According to data from Batdongsan.com.vn, Hanoi is the leading locality in real estate price growth in the period of 2021-2025, with an increase of 112%, followed by Hai Phong with an increase of 71%. The representative of the Central region, Da Nang, also impressed with an increase of 53%, while Ho Chi Minh City - the economic locomotive of the South recorded an increase of 42% within 5 years.
According to data from the Vietnam Institute for Real Estate Market Research and Evaluation, in the period of 2014 - 2015, Hanoi apartment prices fluctuated around 18 - 25 million VND/m2. However, by the second quarter of this year, the average apartment price in Hanoi had reached 75.5 million VND/m2. Many high-end projects are even being offered for sale at 100 - 150 million VND/m2.

Talking to Lao Dong, Mr. Le Dinh Chung - Member of the VARS Market Research Working Group, General Director of SGO Homes - said that to look at the developments of the Hanoi apartment market at the end of 2025, it is necessary to look back at the market picture in 2024. During this period, apartments in Hanoi attracted great attention from investors, with prices continuously increasing. However, by the end of 2024, signs of a slight decrease had begun to appear.
Entering 2025, due to continued supply scarcity, primary prices are still climbing.

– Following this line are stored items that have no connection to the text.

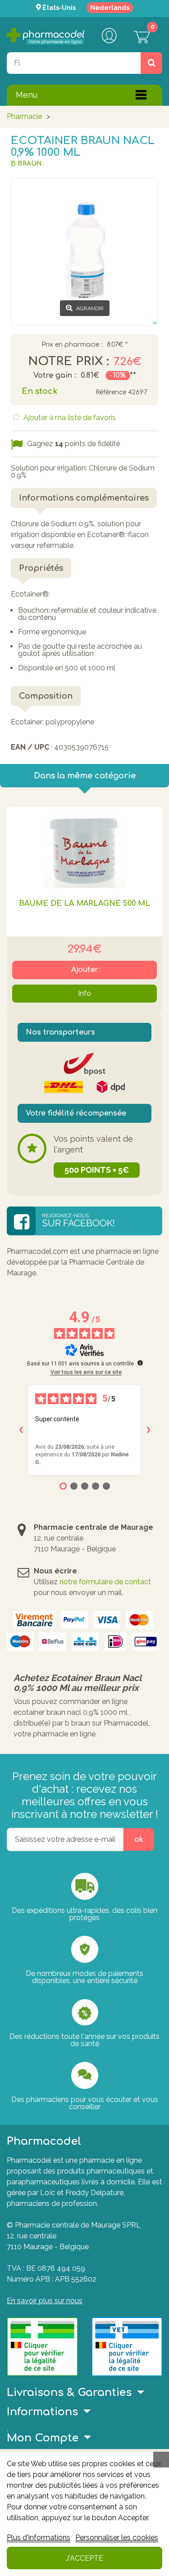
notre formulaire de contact (105, 1581)
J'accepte (84, 2558)
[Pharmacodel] (46, 36)
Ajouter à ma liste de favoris (69, 417)
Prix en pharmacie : (71, 345)
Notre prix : (68, 361)
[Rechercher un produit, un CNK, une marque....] (151, 63)
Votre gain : (54, 375)
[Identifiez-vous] (109, 36)
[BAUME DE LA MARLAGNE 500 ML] (84, 847)
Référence (111, 392)
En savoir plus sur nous (44, 2300)
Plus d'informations (38, 2537)
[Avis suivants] (148, 1430)
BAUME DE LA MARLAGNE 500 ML (84, 903)
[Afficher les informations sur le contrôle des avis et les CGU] (140, 1362)
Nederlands (109, 7)
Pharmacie (24, 116)
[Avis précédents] (20, 1430)
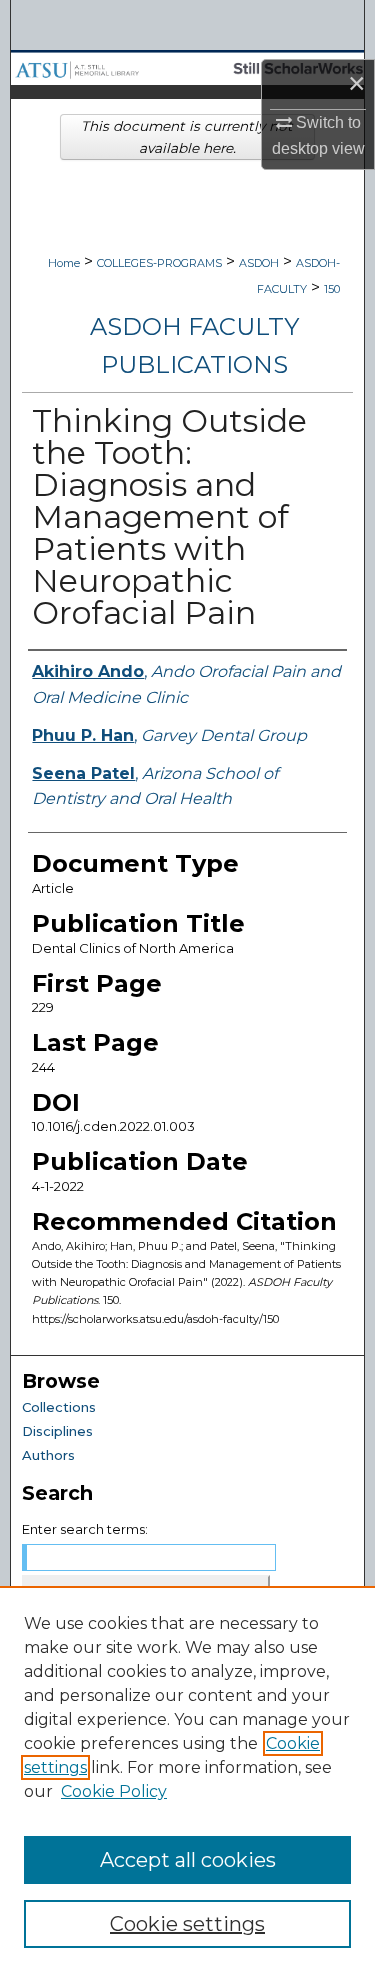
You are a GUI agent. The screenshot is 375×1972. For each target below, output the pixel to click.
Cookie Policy (114, 1791)
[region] (187, 1779)
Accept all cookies (188, 1860)
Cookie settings (187, 1924)
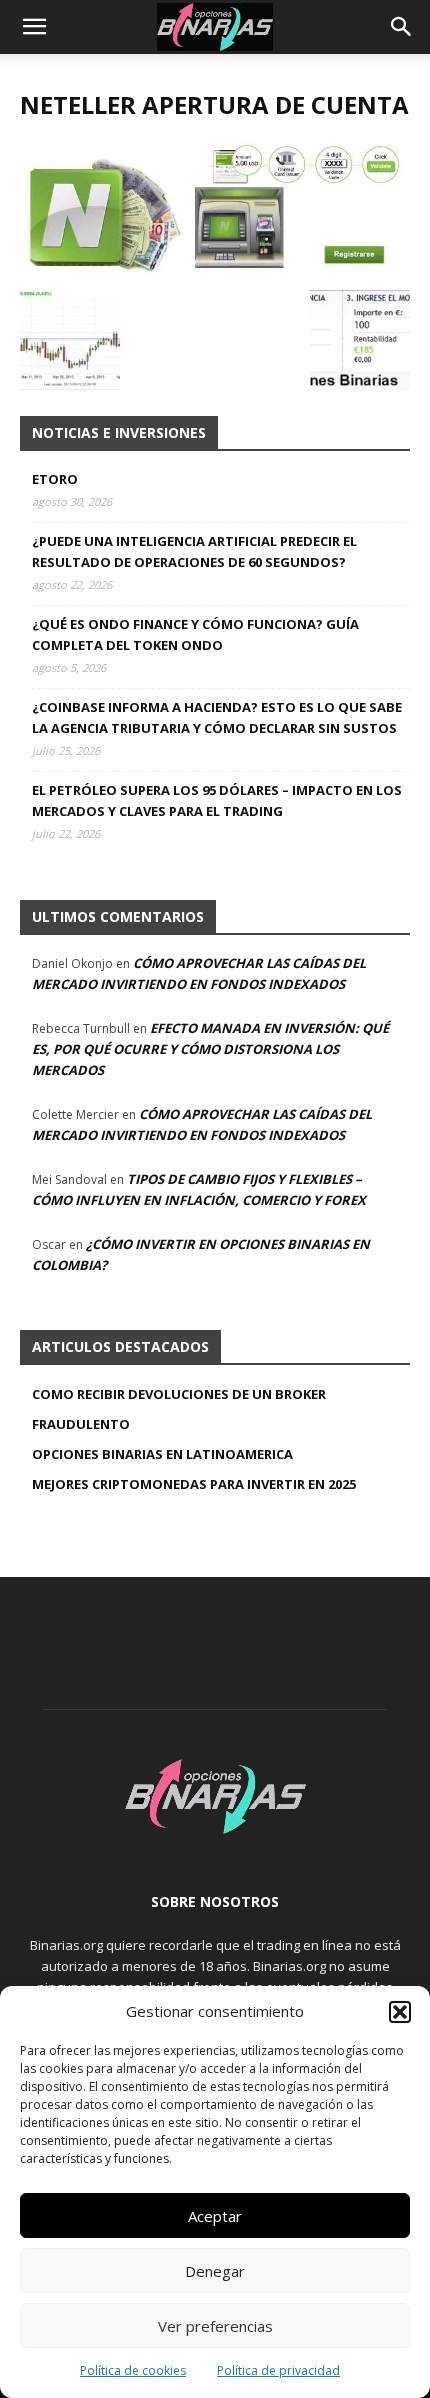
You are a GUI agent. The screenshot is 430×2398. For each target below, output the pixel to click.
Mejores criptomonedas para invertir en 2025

New projects around Ring Road 2 and Ring Road 3 are recording prices of VND 120 - 200 million/m2, while products priced under VND 60 million/m2 are almost no longer on the market.

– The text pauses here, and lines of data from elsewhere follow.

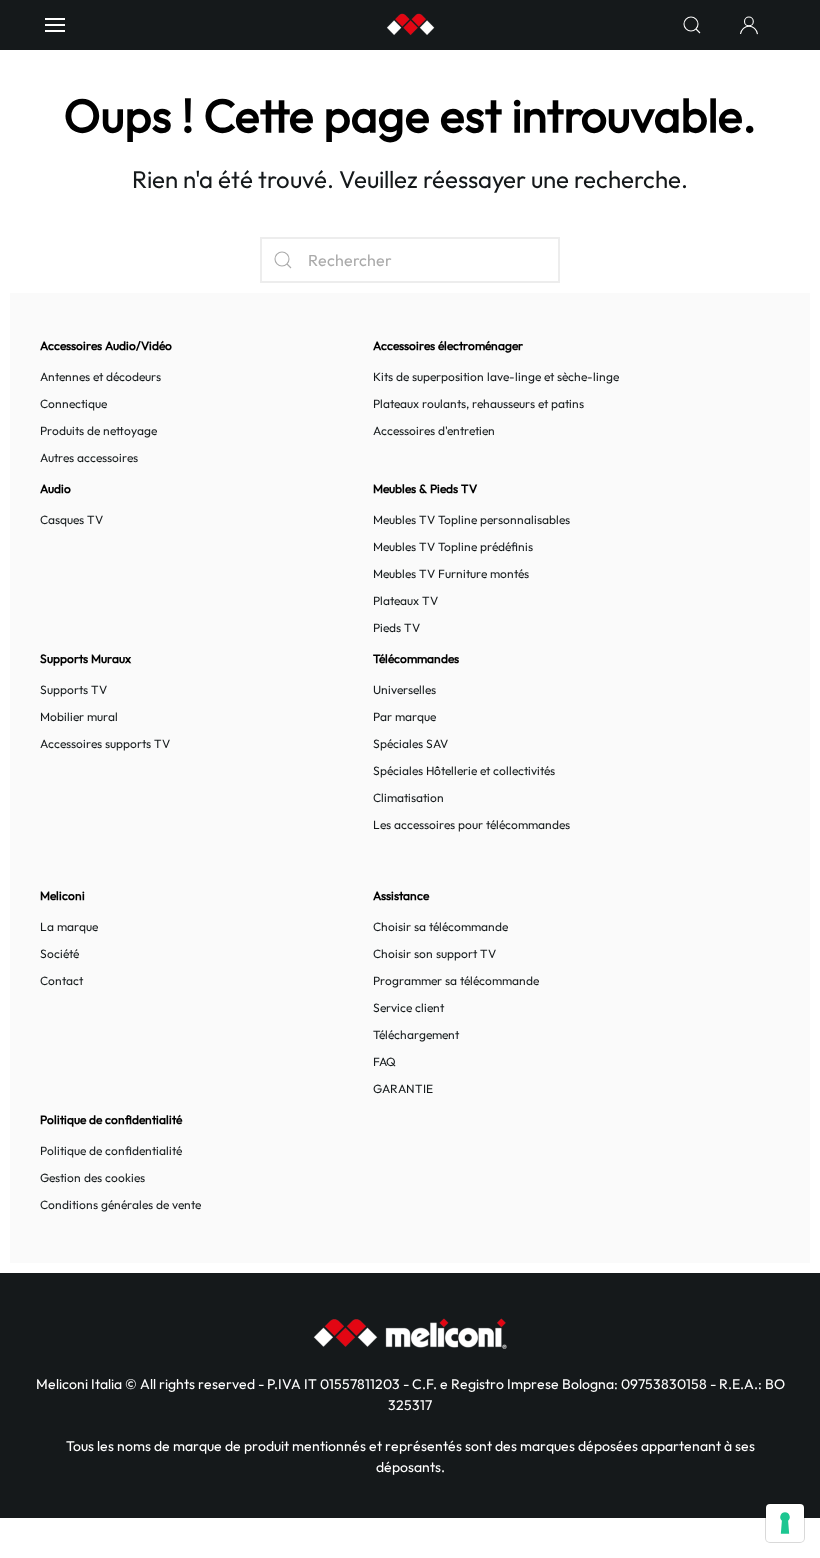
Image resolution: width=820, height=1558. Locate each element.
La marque (69, 926)
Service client (408, 1007)
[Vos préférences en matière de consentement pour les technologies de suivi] (785, 1523)
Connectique (73, 403)
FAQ (384, 1061)
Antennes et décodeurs (100, 376)
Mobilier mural (79, 716)
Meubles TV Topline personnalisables (471, 519)
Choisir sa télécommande (440, 926)
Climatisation (408, 797)
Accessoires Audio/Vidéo (106, 345)
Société (59, 953)
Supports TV (73, 689)
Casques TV (71, 519)
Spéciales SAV (410, 743)
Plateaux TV (405, 600)
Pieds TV (396, 627)
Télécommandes (416, 658)
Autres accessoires (89, 457)
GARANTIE (403, 1088)
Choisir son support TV (434, 953)
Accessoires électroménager (448, 345)
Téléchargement (416, 1034)
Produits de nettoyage (98, 430)
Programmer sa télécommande (456, 980)
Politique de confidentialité (111, 1150)
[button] (55, 25)
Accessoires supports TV (105, 743)
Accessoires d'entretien (434, 430)
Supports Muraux (85, 658)
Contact (61, 980)
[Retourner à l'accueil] (410, 25)
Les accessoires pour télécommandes (471, 824)
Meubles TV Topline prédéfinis (453, 546)
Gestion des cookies (92, 1177)
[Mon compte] (748, 25)
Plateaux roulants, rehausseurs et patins (478, 403)
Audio (55, 488)
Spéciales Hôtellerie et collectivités (464, 770)
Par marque (404, 716)
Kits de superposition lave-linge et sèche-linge (496, 376)
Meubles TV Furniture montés (451, 573)
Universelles (404, 689)
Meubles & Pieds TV (425, 488)
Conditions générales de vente (120, 1204)
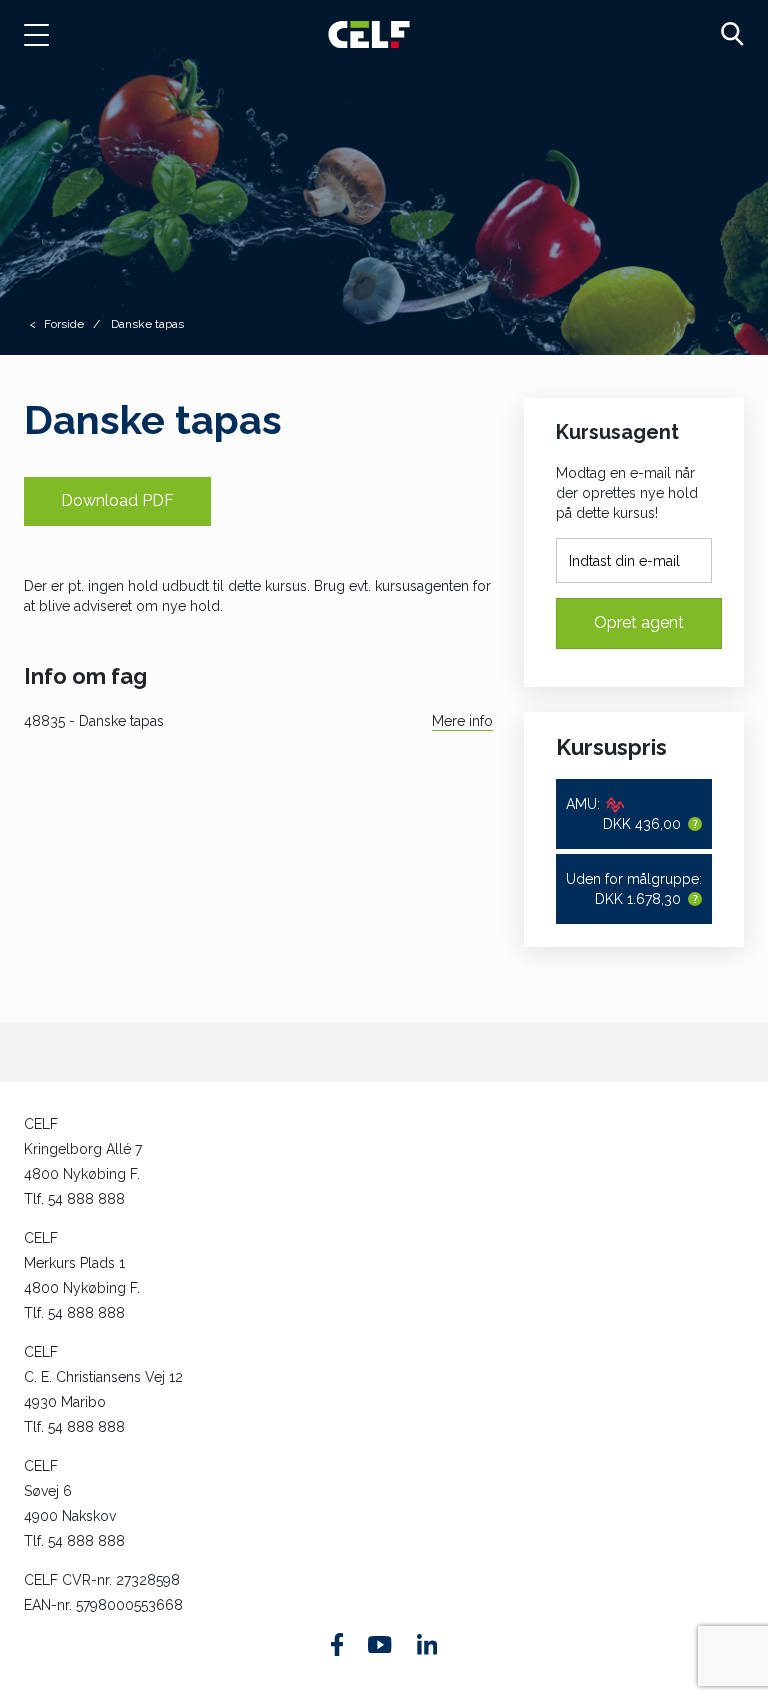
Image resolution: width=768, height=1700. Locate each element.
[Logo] (369, 33)
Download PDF (117, 500)
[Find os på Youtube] (379, 1645)
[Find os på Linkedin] (427, 1644)
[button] (47, 35)
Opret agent (639, 622)
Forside (64, 324)
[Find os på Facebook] (337, 1644)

For the secondary market, after a period of stagnation at the end of 2024 and the first quarter of 2025, by the second and third quarters of 2025, prices began to increase slightly, especially in projects located near newly sold high-end products.
"Apartmental housing is still a product with great appeal because it meets real housing needs and is conveniently located in the urban center. However, it is forecasted that the price increase in the coming time will be slower, liquidity will remain at an average level, and there will be little room for a sudden increase as before" - Mr. Chung said.

Regarding the risks of investing in apartments, Mr. Chung commented that investors need to clearly define their goals. If you invest in expecting to increase capital prices, apartments will no longer be attractive, because there is not much room for price increases. On the contrary, if considering this a long-term asset that can be exploited for lease to create passive cash flow, it is still a suitable choice, especially for projects that have completed legal procedures and put into operation.
According to him, the primary market currently has very high prices, liquidity is only at an average level. Meanwhile, the secondary market is starting to recover, liquidity is more positive thanks to the advantage of the increase in primary prices. However, overall, there are not many opportunities for strong price increases in the short term, so investing in apartments to "surf" will have potential risks.
Mr. Chung also pointed out the new trend of investment capital flows. Since the end of 2024, many investors have shown signs of "pulling out" from the Hanoi market, looking for opportunities in other localities. By 2025, this shift will be even more evident when many provincial land markets, especially those with merged information or developed infrastructure, record good liquidity and strong price increases.
In addition, Mr. Chung predicted that the resort real estate segment will have signs of recovery, focusing on major markets such as Nha Trang and Phu Quoc. However, a clearer improvement in this segment may take place from 2026.